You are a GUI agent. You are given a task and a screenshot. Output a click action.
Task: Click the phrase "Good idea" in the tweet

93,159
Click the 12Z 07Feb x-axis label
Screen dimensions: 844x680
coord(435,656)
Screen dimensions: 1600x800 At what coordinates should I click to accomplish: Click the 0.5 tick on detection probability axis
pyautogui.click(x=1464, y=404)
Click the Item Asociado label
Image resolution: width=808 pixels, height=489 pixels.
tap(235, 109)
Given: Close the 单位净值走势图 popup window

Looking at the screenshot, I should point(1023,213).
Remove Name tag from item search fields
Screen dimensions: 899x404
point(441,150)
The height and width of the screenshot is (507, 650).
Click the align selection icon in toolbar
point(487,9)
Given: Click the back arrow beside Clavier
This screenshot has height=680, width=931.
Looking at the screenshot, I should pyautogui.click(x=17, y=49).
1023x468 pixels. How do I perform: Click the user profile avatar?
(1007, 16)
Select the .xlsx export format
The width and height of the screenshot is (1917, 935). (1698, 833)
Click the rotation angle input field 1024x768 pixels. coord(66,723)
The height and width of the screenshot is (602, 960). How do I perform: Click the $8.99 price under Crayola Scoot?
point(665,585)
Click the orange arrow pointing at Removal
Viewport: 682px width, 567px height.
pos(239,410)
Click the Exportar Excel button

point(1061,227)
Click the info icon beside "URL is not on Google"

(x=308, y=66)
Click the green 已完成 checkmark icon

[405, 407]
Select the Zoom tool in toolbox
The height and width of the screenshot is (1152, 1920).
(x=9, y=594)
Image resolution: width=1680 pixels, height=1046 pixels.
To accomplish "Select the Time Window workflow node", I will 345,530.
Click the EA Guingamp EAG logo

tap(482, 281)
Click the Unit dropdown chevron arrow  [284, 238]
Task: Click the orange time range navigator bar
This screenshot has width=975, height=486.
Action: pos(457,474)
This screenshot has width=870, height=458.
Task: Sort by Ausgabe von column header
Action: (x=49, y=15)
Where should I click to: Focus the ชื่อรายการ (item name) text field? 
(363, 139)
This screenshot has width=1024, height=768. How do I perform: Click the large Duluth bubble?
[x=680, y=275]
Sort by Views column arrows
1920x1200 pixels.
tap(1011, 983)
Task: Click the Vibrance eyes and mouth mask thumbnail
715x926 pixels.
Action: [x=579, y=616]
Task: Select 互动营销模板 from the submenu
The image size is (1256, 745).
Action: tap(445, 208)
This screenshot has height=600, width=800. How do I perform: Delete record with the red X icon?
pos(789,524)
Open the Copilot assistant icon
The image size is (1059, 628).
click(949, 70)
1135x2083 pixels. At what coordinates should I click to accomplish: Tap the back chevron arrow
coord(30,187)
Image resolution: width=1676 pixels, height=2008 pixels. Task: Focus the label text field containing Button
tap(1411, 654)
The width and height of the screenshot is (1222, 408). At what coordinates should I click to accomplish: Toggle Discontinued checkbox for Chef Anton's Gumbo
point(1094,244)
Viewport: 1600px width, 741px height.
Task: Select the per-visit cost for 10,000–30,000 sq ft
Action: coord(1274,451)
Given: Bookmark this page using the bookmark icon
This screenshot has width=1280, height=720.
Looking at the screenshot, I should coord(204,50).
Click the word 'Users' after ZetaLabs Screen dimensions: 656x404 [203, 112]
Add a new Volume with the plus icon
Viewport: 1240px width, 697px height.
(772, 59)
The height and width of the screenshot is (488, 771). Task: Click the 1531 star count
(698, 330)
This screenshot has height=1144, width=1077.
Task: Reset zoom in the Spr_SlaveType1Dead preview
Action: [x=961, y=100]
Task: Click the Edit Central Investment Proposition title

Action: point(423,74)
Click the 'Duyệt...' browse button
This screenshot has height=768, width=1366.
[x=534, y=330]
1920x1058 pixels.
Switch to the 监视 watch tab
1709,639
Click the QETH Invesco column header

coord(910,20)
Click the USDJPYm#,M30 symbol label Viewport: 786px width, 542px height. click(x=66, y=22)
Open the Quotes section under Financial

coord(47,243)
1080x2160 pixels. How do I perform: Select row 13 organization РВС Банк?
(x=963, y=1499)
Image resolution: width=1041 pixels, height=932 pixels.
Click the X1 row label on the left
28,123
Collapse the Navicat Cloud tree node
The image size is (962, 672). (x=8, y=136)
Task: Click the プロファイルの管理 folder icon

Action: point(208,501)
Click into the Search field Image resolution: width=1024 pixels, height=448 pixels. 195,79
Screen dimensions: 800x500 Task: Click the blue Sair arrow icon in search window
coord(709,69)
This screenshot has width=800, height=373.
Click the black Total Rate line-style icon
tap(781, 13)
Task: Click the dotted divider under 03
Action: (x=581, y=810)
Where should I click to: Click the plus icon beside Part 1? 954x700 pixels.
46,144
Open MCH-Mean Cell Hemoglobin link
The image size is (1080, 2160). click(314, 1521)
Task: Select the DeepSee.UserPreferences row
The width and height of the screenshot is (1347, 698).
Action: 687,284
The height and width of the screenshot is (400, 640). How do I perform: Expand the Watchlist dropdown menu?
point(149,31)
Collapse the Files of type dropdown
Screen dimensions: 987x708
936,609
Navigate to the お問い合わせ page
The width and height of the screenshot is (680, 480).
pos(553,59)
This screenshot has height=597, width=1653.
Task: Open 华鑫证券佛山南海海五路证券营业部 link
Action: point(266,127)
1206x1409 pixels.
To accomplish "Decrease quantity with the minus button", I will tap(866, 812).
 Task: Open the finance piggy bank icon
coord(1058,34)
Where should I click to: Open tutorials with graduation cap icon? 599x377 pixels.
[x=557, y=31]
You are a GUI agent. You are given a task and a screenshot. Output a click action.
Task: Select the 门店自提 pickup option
****
_YOUR GOAL_. Output every line of the records above as a JSON list of strings, one string per line, leaving out blank lines.

_COMPLETE OUTPUT_.
[
  "You are a GUI agent. You are given a task and a screenshot. Output a click action.",
  "Task: Click the phrase \"Good idea\" in the tweet",
  "93,159",
  "Click the 12Z 07Feb x-axis label",
  "Screen dimensions: 844x680",
  "coord(435,656)",
  "Screen dimensions: 1600x800 At what coordinates should I click to accomplish: Click the 0.5 tick on detection probability axis",
  "pyautogui.click(x=1464, y=404)",
  "Click the Item Asociado label",
  "Image resolution: width=808 pixels, height=489 pixels.",
  "tap(235, 109)",
  "Given: Close the 单位净值走势图 popup window",
  "Looking at the screenshot, I should point(1023,213).",
  "Remove Name tag from item search fields",
  "Screen dimensions: 899x404",
  "point(441,150)",
  "The height and width of the screenshot is (507, 650).",
  "Click the align selection icon in toolbar",
  "point(487,9)",
  "Given: Click the back arrow beside Clavier",
  "This screenshot has height=680, width=931.",
  "Looking at the screenshot, I should pyautogui.click(x=17, y=49).",
  "1023x468 pixels. How do I perform: Click the user profile avatar?",
  "(1007, 16)",
  "Select the .xlsx export format",
  "The width and height of the screenshot is (1917, 935). (1698, 833)",
  "Click the rotation angle input field 1024x768 pixels. coord(66,723)",
  "The height and width of the screenshot is (602, 960). How do I perform: Click the $8.99 price under Crayola Scoot?",
  "point(665,585)",
  "Click the orange arrow pointing at Removal",
  "Viewport: 682px width, 567px height.",
  "pos(239,410)",
  "Click the Exportar Excel button",
  "point(1061,227)",
  "Click the info icon beside \"URL is not on Google\"",
  "(x=308, y=66)",
  "Click the green 已完成 checkmark icon",
  "[405, 407]",
  "Select the Zoom tool in toolbox",
  "The height and width of the screenshot is (1152, 1920).",
  "(x=9, y=594)",
  "Image resolution: width=1680 pixels, height=1046 pixels.",
  "To accomplish \"Select the Time Window workflow node\", I will 345,530.",
  "Click the EA Guingamp EAG logo",
  "tap(482, 281)",
  "Click the Unit dropdown chevron arrow  [284, 238]",
  "Task: Click the orange time range navigator bar",
  "This screenshot has width=975, height=486.",
  "Action: pos(457,474)",
  "This screenshot has width=870, height=458.",
  "Task: Sort by Ausgabe von column header",
  "Action: (x=49, y=15)",
  "Where should I click to: Focus the ชื่อรายการ (item name) text field? ",
  "(363, 139)",
  "This screenshot has width=1024, height=768. How do I perform: Click the large Duluth bubble?",
  "[x=680, y=275]",
  "Sort by Views column arrows",
  "1920x1200 pixels.",
  "tap(1011, 983)",
  "Task: Click the Vibrance eyes and mouth mask thumbnail",
  "715x926 pixels.",
  "Action: [x=579, y=616]",
  "Task: Select 互动营销模板 from the submenu",
  "The image size is (1256, 745).",
  "Action: tap(445, 208)",
  "This screenshot has height=600, width=800. How do I perform: Delete record with the red X icon?",
  "pos(789,524)",
  "Open the Copilot assistant icon",
  "The image size is (1059, 628).",
  "click(949, 70)",
  "1135x2083 pixels. At what coordinates should I click to accomplish: Tap the back chevron arrow",
  "coord(30,187)",
  "Image resolution: width=1676 pixels, height=2008 pixels. Task: Focus the label text field containing Button",
  "tap(1411, 654)",
  "The width and height of the screenshot is (1222, 408). At what coordinates should I click to accomplish: Toggle Discontinued checkbox for Chef Anton's Gumbo",
  "point(1094,244)",
  "Viewport: 1600px width, 741px height.",
  "Task: Select the per-visit cost for 10,000–30,000 sq ft",
  "Action: coord(1274,451)",
  "Given: Bookmark this page using the bookmark icon",
  "This screenshot has width=1280, height=720.",
  "Looking at the screenshot, I should coord(204,50).",
  "Click the word 'Users' after ZetaLabs Screen dimensions: 656x404 [203, 112]",
  "Add a new Volume with the plus icon",
  "Viewport: 1240px width, 697px height.",
  "(772, 59)",
  "The height and width of the screenshot is (488, 771). Task: Click the 1531 star count",
  "(698, 330)",
  "This screenshot has height=1144, width=1077.",
  "Task: Reset zoom in the Spr_SlaveType1Dead preview",
  "Action: [x=961, y=100]",
  "Task: Click the Edit Central Investment Proposition title",
  "Action: point(423,74)",
  "Click the 'Duyệt...' browse button",
  "This screenshot has height=768, width=1366.",
  "[x=534, y=330]",
  "1920x1058 pixels.",
  "Switch to the 监视 watch tab",
  "1709,639",
  "Click the QETH Invesco column header",
  "coord(910,20)",
  "Click the USDJPYm#,M30 symbol label Viewport: 786px width, 542px height. click(x=66, y=22)",
  "Open the Quotes section under Financial",
  "coord(47,243)",
  "1080x2160 pixels. How do I perform: Select row 13 organization РВС Банк?",
  "(x=963, y=1499)",
  "Image resolution: width=1041 pixels, height=932 pixels.",
  "Click the X1 row label on the left",
  "28,123",
  "Collapse the Navicat Cloud tree node",
  "The image size is (962, 672). (x=8, y=136)",
  "Task: Click the プロファイルの管理 folder icon",
  "Action: point(208,501)",
  "Click into the Search field Image resolution: width=1024 pixels, height=448 pixels. 195,79",
  "Screen dimensions: 800x500 Task: Click the blue Sair arrow icon in search window",
  "coord(709,69)",
  "This screenshot has width=800, height=373.",
  "Click the black Total Rate line-style icon",
  "tap(781, 13)",
  "Task: Click the dotted divider under 03",
  "Action: (x=581, y=810)",
  "Where should I click to: Click the plus icon beside Part 1? 954x700 pixels.",
  "46,144",
  "Open MCH-Mean Cell Hemoglobin link",
  "The image size is (1080, 2160). click(314, 1521)",
  "Task: Select the DeepSee.UserPreferences row",
  "The width and height of the screenshot is (1347, 698).",
  "Action: 687,284",
  "The height and width of the screenshot is (400, 640). How do I perform: Expand the Watchlist dropdown menu?",
  "point(149,31)",
  "Collapse the Files of type dropdown",
  "Screen dimensions: 987x708",
  "936,609",
  "Navigate to the お問い合わせ page",
  "The width and height of the screenshot is (680, 480).",
  "pos(553,59)",
  "This screenshot has height=597, width=1653.",
  "Task: Open 华鑫证券佛山南海海五路证券营业部 link",
  "Action: point(266,127)",
  "1206x1409 pixels.",
  "To accomplish \"Decrease quantity with the minus button\", I will tap(866, 812).",
  " Task: Open the finance piggy bank icon",
  "coord(1058,34)",
  "Where should I click to: Open tutorials with graduation cap icon? 599x377 pixels.",
  "[x=557, y=31]",
  "You are a GUI agent. You are given a task and a screenshot. Output a click action.",
  "Task: Select the 门店自提 pickup option"
]